Mohon tunggu...
Agus Rahmat
Agus Rahmat Mohon Tunggu... -

Lahir di Makassar 29 Agustus 1985. Semasa kecil tinggal di perumahan SMPN Bajoe Bone Sulsel. Saat kelas 2 SD, ikut orangtua pindah ke Bima NTB, ikut ortu. Melanjutkan SD di desa Dena Kec.Madapangga Kab.BIma hingga menamatkan SMA di SMA 1 Kota Bima pada 2003. Melanjutkan studi di Universitas Muhammadiyah Malang jurusan Ilmu Komunikasi FISIP. Mulai senang dunia tulis menulis saat tulisan dimuat di beberapa media lokal dan sempat dimuat di Kompas edisi Jatim. Aktif di Ikatan Mahasiswa Muhammadiyah (IMM) sempat menjabati Ketum FISIP, Sekjen PC IMM Malang dan sempat di lembaga di DPP IMM. Di kampus juga sempat menjadi Ketua Senat Mahasiswa Universitas. Kini, bekerja disebuah media online www.inilah.com.\r\nMenguhubungi bisa via twitter @agusmbojo atau email: agusmbojo@gmail.com

Selanjutnya

Tutup

Cerpen

Perempuan di Kapal Ferry

30 September 2013   20:05 Diperbarui: 4 April 2017   17:22 1158
+
Laporkan Konten
Laporkan Akun
Kompasiana adalah platform blog. Konten ini menjadi tanggung jawab bloger dan tidak mewakili pandangan redaksi Kompas.
Lihat foto
Cerpen. Sumber ilustrasi: Unsplash

JAUH dan melelahkan. Itulah perjalanan yang harus aku tempuh. Menyebrangi dalam dan ganasnya lautan dan menerobos lika-liku jalan pegunungan.

Aku sempat mempelajari makna dari hijrah Nabi Muhammad saw dari Mekkah ke Madinah. Beliau menghindar ke Madinah karena semakin terdesaknya umat Islam di Mekkah.

Demi menyelamatkan Islam, beliau mengambil jalan hijrah untuk membangun kekuatan. Sejarah kemudian membuktikan bahwa pola itu berhasil, dan Islam menjadi mendunia.

Sebenarnya, di ibu kota NTB ini juga banyak instansi pendidikan yang bonafit dan bermutu, termasuk di daerahku.

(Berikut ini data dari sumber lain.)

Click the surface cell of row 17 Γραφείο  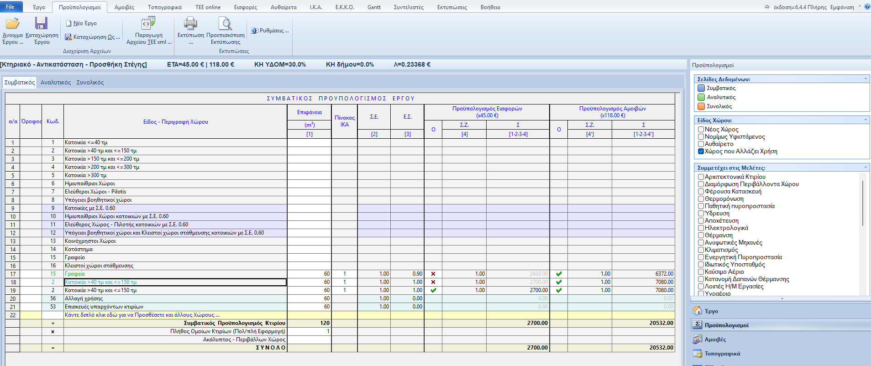coord(309,274)
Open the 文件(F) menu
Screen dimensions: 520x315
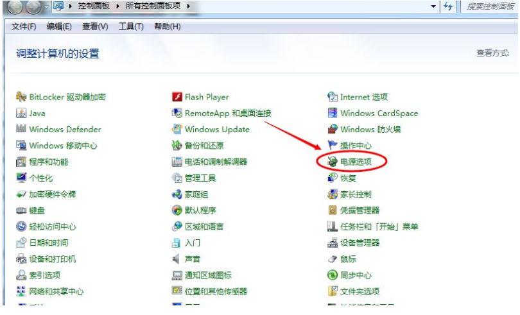(24, 26)
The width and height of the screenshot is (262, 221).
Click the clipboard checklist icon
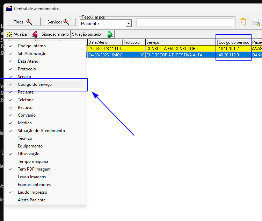point(243,22)
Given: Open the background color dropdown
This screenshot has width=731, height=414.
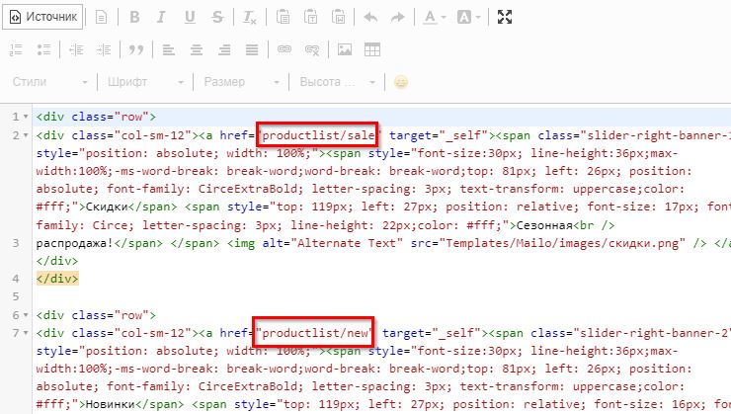Looking at the screenshot, I should point(470,17).
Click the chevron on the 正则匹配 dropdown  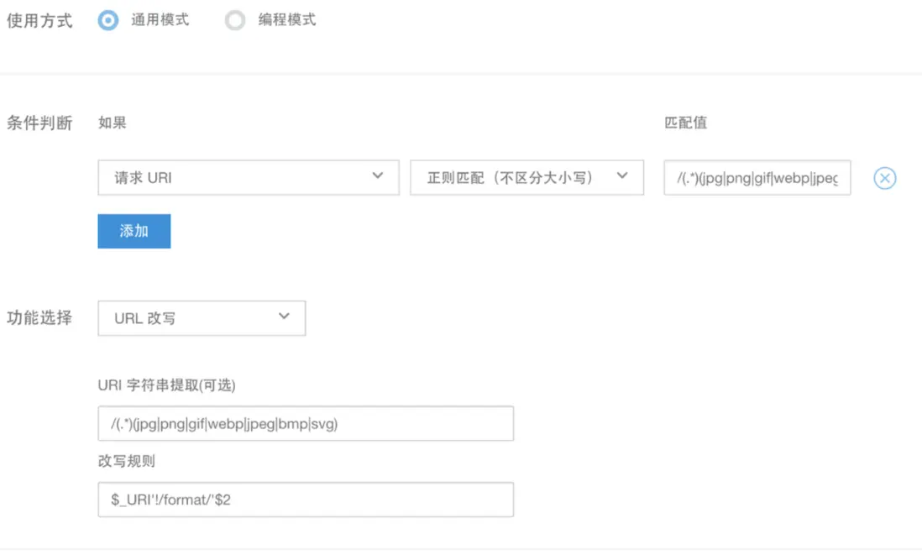[622, 177]
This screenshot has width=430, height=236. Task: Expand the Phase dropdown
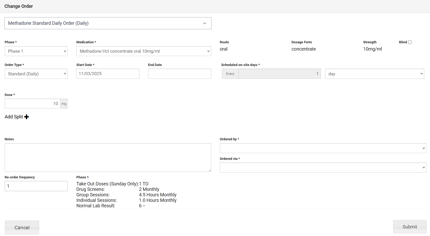click(36, 51)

Tetapi, untuk sementara aku memilih menyingkir dari lingkungan. Aku perlu referensi paradigma maupun lingkungan yang lain guna meraihnya.

Semilir angin dan gelapnya awan mengiringi penyebrangan kedua ku ini. Serasa akan mengarungi lautan tak bertepi. Melaju dalam rona keangkeran, tapi justru membangkitkan semangat mengingat-Nya.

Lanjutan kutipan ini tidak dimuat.